Let’s be honest – we choose our friends but most of our staff have little choice about who they work with. We all remember ex-colleagues who have driven us to distraction for various reasons but what happens if you are faced with a situation in your business where one of your staff refuses to work with a colleague…and what do you do about it?
Working relationships can break down for a variety of reasons including:
- Personality clashes
- Socially unacceptable behaviour
- Finding out that a colleague is HIV positive
- Finding out that a colleague has a sensitive spent criminal conviction
If you are faced with this situation, you will need to observe the following:
1. Take immediate action to prevent escalation – interview all relevant parties and take statements. Arrange an informal meeting to discuss any differences and agree measures to improve the situation with a scheduled review(s).
2. Consider disciplinary action and/or educational awareness – If the allegations are proven to be unreasonable and based on groundless prejudice such as an employee being HIV positive, consider disciplinary action on the grounds of bullying or harassment against the protestors. Of course, this may further inflame the situation and cause disruption to your business, so allaying concerns through educational awareness may calm the situation.
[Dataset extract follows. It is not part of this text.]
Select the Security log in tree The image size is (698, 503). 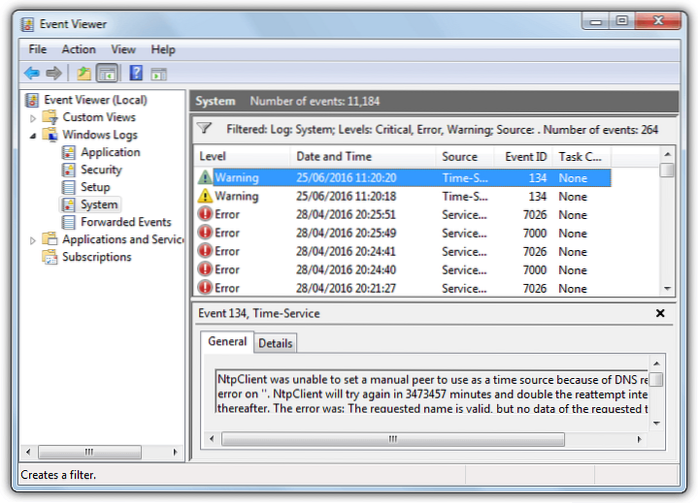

3. Dismissal should always be a last resort – Pressure from employees to dismiss should always be a last resort, as the threat of industrial action cannot be taken into account when assessing the fairness of a dismissal. A tribunal would closely examine the conduct of the employer and the procedure that it went through in reaching the decision to dismiss. Examining whether the employee could have been given alternative work or relocated to another work location would be scrutinised in addition to the extent that the situation was seriously harming the employer’s business interests, leaving it with no choice but to dismiss for the good of the business.